L’une des grandes forces de ce changement mené tambour battant est que le Palais peut se targuer de n’avoir fait qu’une « offre », certes nouvelle, mais consentie librement, puisqu’inscrite dans le droit fil de l’ouverture engagée par Hassan II puis par Mohammed VI au début de son règne, notamment lorsqu’il avait mis en place l’Instance Equité et Réconciliation pour lever le voile sur la répression des « années de plomb ».

Certains iront même jusqu’à évoquer une « révolution du roi et du peuple » au Maroc.

Dans le même temps, des mesures sont adoptées en urgence pour éviter l’incendie social qui couve : les autorités annoncent pêle-mêle l’embauche de 4 000 « chômeurs diplômés » dans la fonction publique, la généralisation du régime d’assistance médicale des démunis, une enveloppe complémentaire de 1,3 milliard d’euros pour la caisse de compensation qui subventionne les produits pétroliers, le gaz butane à usage domestique, la farine ou encore le sucre, ainsi que l’accélération du programme « Ville sans bidonville », destiné à lutter contre l’habitat insalubre et à créer des logements sociaux.

Objectivement, la situation est en effet délicate :

- Le Maroc a l’un des PIB les plus faibles de la région – 3 000 dollars par habitant ; - Les écarts de revenus se sont accrus ;

- Le taux de pauvreté a certes reculé de 15 à 9 % dans les années 2000, mais 25 % de la population sont considérés comme pauvres ou vulnérables ;

- Le taux de chômage officiel des jeunes s’élève à 18 % ;

- Enfin, seuls 30 % de la population bénéficient d’une protection sociale.

Les mesures adoptées au plan constitutionnel, politique et social semblent avoir donné à la majorité de l’opinion le sentiment que ses aspirations ont été effectivement entendues.

La contestation politique reste marginale et, malgré des difficultés persistantes, une reprise du mouvement de contestation sociale paraît peu probable à court terme.

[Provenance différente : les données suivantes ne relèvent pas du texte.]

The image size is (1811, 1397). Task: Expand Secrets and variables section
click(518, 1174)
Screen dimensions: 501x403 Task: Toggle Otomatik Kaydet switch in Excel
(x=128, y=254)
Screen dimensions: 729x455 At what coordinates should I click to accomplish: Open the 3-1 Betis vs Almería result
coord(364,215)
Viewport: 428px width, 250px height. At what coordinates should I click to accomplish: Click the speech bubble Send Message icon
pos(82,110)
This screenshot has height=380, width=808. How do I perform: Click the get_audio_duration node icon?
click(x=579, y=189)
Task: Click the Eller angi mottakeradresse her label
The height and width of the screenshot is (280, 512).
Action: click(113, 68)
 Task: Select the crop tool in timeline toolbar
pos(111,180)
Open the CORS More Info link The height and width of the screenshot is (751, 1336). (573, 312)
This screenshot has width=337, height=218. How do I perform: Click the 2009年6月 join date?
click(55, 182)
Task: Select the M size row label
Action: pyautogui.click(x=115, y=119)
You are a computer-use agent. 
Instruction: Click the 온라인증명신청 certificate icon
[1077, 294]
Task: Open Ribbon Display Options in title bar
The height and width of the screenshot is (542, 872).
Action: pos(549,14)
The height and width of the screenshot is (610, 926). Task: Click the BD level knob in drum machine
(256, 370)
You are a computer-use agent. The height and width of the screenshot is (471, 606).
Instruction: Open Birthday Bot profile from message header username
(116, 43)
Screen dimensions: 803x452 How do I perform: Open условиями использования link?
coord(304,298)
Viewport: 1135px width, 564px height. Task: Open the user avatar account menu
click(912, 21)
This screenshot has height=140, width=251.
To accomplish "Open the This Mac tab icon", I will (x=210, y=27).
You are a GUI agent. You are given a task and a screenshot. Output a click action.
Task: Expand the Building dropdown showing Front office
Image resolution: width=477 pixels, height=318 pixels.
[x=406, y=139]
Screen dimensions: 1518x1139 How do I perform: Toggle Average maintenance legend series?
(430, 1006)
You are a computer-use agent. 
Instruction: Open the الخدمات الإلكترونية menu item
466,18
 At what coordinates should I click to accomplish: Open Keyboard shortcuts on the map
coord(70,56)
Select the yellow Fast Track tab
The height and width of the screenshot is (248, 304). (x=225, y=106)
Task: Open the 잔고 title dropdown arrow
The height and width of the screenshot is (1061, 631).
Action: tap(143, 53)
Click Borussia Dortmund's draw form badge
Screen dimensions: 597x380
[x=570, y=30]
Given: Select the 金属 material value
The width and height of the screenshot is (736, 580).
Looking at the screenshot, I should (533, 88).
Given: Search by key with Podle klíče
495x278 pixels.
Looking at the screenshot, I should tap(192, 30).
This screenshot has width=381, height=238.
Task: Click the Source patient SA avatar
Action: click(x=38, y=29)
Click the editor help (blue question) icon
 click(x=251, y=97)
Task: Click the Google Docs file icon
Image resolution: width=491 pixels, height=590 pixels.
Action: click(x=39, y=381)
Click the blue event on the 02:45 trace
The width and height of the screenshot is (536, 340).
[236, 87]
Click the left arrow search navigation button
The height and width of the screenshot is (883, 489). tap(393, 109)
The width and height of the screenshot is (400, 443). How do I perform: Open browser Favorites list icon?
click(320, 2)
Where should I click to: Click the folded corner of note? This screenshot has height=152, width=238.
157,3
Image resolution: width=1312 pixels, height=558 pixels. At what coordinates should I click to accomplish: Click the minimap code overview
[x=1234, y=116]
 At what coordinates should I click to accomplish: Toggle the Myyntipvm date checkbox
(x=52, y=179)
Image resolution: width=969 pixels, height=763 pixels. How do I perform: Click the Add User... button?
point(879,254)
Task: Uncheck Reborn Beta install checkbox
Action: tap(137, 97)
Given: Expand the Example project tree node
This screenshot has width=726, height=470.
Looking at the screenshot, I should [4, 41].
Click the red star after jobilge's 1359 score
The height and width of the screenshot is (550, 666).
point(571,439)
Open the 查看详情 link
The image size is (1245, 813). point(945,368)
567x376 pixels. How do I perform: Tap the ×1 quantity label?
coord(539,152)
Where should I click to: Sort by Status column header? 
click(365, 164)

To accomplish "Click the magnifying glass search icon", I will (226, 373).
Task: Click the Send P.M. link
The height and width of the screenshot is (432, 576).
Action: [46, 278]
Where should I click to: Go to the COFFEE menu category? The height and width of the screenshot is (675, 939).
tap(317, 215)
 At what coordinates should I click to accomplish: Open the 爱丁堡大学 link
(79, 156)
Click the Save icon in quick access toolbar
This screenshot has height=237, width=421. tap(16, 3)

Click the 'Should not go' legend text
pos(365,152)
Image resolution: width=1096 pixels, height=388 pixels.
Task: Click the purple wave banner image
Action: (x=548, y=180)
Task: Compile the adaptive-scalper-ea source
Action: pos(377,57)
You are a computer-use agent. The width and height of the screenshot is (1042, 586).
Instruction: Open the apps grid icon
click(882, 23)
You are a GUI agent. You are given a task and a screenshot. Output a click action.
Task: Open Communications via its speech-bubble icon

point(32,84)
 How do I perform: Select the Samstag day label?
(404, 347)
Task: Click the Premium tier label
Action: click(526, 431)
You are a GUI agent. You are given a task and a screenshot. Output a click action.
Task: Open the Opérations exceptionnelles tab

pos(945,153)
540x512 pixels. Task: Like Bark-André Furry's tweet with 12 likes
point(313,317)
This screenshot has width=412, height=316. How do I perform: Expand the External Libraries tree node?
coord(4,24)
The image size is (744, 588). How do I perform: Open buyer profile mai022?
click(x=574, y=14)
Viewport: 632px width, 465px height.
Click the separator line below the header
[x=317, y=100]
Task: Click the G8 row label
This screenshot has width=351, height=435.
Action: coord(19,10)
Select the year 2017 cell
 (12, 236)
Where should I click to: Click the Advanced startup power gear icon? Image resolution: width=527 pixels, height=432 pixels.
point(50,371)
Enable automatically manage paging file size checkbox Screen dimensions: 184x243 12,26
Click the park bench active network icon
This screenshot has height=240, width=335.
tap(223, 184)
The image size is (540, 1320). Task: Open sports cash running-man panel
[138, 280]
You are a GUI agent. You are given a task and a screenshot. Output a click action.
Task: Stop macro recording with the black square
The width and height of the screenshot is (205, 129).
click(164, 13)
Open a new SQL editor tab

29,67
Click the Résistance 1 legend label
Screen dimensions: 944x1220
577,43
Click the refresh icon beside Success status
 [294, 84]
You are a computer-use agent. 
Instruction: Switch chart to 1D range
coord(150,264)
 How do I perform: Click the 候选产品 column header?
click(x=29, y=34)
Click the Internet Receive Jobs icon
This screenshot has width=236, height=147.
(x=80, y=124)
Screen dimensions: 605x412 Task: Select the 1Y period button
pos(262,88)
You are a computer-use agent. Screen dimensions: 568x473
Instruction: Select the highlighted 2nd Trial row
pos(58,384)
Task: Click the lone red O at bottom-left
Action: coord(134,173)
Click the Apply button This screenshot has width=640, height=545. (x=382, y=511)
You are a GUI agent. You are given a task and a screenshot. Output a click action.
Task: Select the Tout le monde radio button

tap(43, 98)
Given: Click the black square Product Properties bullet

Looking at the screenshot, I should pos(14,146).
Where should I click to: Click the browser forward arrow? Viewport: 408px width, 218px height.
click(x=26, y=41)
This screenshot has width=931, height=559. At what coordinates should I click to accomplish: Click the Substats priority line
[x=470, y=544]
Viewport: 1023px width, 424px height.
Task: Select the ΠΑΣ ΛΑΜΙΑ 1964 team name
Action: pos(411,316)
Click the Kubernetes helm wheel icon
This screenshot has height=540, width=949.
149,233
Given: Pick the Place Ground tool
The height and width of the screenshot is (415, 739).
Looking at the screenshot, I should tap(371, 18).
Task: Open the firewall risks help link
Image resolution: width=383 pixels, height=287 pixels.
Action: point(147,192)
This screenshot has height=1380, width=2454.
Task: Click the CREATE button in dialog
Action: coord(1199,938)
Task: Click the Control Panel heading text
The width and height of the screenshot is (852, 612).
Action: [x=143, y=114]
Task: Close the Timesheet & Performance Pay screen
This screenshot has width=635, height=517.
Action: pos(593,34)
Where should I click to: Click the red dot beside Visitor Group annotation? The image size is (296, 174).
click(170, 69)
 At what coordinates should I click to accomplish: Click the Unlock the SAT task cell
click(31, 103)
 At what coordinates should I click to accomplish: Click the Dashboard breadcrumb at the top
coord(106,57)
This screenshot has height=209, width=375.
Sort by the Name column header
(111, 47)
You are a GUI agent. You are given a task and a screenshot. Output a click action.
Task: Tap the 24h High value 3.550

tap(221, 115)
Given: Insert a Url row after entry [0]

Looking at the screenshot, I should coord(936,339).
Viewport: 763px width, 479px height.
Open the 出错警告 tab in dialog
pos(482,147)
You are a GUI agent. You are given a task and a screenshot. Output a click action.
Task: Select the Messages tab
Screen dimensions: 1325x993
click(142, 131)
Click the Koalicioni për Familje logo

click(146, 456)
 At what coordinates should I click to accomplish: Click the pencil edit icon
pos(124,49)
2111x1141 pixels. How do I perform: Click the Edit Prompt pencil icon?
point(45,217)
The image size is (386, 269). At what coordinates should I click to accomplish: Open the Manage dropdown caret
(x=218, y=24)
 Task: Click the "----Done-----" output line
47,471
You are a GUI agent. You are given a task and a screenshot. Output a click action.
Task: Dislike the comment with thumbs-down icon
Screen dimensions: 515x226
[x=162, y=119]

Reste à savoir si le Maroc est réellement parvenu à ouvrir une troisième voie durable, celle de la « révolution tranquille », évitant aussi bien l’immobilisme que la violence.

(1) Bien qu’elle fasse désormais l’objet de critiques, la cérémonie d’allégeance au roi, annualisée en 1962 par Hassan II, se poursuit ainsi avec un simple allégement du protocole.